Stephen F. Austin State University

John Fletcher Cotten and the Oilfield Cemetery (August 2011)

John Fletcher Cotten and the Oilfield Cemetery
By Renee Hart Wells

A graveyard with an ancient cedar tree marks the location of an abandoned community in the old Saratoga oilfield. Located south of Hwy. 770 on Cotten Road, this is the resting place of the first Anglo family in the area- Elizabeth Granberry Hart Cotten, 1828-1889, and John Fletcher Cotten, 1819-1907.
It was John Fletcher Cotten who tracked his muddy, tar-covered hogs through the woods to their oily wallow in 1860. There he found the medicinal springs and oil seeps known to the Indians of the Big Thicket. Cotten excitedly filed claim on 160 acres, cleared trees, built a small, rustic cabin and brought his wife Elizabeth and their eight children to the new home. Their daughter Theodosia later told of terrifying nights at that little cabin with the wild animals howling nearby.
Still following his dream, John Fletcher Cotten and a partner attempted to "pound in" an oil well on the family farm in the 1860s, using a mule and a heavy suspended weight.

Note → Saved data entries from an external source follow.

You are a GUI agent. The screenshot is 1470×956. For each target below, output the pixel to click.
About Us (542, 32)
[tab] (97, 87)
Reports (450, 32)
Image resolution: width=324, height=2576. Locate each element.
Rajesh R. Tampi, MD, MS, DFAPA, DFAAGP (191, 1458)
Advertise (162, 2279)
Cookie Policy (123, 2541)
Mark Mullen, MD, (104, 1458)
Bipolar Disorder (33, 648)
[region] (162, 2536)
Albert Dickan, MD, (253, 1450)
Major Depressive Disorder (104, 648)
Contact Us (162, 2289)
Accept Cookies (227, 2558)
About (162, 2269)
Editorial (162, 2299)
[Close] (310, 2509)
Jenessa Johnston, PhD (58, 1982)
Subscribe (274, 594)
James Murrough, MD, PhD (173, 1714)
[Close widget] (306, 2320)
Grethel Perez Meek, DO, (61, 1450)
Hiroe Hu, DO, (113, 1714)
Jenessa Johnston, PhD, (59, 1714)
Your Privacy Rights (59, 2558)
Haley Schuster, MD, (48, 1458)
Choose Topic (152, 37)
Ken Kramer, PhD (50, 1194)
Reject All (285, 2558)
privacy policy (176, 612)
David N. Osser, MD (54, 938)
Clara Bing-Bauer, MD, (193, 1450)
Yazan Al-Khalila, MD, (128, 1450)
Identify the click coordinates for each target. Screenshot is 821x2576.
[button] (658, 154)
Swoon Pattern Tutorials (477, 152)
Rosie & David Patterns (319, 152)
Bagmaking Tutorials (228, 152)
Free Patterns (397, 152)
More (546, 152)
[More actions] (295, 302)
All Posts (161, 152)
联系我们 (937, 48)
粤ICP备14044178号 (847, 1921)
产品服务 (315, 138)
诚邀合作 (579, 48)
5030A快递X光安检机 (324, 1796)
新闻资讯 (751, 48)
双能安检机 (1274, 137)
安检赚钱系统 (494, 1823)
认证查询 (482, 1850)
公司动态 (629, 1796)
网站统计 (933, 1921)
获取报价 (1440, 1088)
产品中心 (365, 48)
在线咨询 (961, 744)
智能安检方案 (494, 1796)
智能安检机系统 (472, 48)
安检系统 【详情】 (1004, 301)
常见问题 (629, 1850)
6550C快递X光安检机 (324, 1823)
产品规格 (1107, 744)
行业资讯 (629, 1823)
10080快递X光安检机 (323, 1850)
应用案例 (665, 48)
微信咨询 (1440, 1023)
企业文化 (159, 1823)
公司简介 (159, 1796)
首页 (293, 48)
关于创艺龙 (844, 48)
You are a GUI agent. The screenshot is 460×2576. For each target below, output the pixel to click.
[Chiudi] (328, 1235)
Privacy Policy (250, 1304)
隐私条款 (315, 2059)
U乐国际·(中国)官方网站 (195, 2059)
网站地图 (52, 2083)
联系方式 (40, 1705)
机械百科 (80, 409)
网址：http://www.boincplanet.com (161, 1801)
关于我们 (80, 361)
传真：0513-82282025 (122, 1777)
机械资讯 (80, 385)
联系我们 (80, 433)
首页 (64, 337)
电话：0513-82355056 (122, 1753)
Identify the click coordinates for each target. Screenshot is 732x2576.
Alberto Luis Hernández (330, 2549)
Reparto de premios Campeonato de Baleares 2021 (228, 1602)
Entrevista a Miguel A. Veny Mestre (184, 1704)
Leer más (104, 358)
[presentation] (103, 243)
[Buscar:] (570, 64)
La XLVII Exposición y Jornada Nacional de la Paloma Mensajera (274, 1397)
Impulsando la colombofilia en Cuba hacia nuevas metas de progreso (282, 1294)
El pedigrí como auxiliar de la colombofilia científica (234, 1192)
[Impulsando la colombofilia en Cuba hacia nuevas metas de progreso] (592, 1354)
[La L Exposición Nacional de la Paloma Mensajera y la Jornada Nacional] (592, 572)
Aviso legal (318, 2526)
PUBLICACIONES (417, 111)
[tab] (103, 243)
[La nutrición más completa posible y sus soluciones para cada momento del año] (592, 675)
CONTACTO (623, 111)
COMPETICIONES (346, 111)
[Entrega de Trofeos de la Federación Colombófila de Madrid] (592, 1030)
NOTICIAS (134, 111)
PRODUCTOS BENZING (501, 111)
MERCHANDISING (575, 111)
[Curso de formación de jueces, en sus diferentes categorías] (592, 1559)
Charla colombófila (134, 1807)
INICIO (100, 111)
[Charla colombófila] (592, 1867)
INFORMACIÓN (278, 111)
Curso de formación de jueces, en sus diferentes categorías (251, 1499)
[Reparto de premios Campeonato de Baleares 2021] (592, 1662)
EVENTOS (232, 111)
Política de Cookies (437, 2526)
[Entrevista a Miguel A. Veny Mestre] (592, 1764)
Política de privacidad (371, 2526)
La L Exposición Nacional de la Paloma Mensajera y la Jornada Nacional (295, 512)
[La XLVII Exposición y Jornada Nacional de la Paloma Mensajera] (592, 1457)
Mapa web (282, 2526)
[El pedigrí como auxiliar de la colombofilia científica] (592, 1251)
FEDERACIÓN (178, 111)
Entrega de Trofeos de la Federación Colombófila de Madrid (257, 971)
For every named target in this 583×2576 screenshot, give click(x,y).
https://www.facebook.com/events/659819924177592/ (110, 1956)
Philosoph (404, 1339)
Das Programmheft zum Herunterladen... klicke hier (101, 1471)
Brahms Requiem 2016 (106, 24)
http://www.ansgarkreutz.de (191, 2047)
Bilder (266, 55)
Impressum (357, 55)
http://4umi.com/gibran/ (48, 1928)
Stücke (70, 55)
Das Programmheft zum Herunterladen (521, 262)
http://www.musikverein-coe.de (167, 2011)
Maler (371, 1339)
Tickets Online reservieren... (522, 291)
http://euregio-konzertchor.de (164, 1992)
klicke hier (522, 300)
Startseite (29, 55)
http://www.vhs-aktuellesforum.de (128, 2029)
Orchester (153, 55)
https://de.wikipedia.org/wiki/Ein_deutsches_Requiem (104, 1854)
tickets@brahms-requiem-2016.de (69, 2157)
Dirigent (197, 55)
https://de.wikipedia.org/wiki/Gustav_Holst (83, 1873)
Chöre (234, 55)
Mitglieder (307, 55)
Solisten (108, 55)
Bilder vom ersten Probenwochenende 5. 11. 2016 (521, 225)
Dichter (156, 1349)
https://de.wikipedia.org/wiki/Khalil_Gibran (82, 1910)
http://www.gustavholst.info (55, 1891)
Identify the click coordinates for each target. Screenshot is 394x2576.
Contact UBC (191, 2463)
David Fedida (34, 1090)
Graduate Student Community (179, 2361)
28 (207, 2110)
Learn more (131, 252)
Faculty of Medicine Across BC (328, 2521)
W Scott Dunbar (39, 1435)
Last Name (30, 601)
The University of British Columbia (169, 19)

Although traces of oil and gas were found, the primitive equipment did not allow them to go deep enough to bring in the well, and Cotten gave up on the attempt.
Two of Elizabeth Cotten's sisters and their spouses--Mary Almira and Tom Jordan and Nancy and Richard Teel-made their homes nearby. Also, Epsye Hart, widow of Elizabeth's brother, joined them. Soon other families arrived to form a growing community. They built a school in 1870, which served as a church on Sunday, and started the cemetery at the western edge of the John F. Cotten Survey. Called J.F. Cotton or Jordan cemetery in the early days, by the 1890s the graveyard was known as Saratoga Cemetery since the area with its "soda springs" had been named for the resort in New York.
Cotten and others attempted to profit from these nearby springs by building campsites and a resort hotel, but wildcatters, drilling in the area after the gushers of oil at Spindletop, ended the resort business and started the Saratoga oil boom in 1901. Wooden derricks and tanks soon were almost as numerous as the trees had been 40 years before and quickly surrounded the farms, the little church, and the graveyard.
Many of the families moved out of the oilfield to "town" and the church and school also were moved to the new Saratoga townsite a short distance away. However, a number of people continued to bury their dead in the old graveyard, and when asked where a family member was to be buried, often now the reply was "down in the oilfield," thus the name, Oilfield Cemetery.
With the decline in oil production years ago, the cedar tree in the cemetery has been joined by pines, oaks, and even a sycamore, possibly an offspring from one of the old farms. The cemetery is neatly kept and new markers join the beautiful old tombstones with their faded inscriptions and biblical motifs. Nevertheless, in close proximity today, renewed signs of the oil industry surround the graveyard, giving hopeful signs of prosperity around the old Oilfield Cemetery.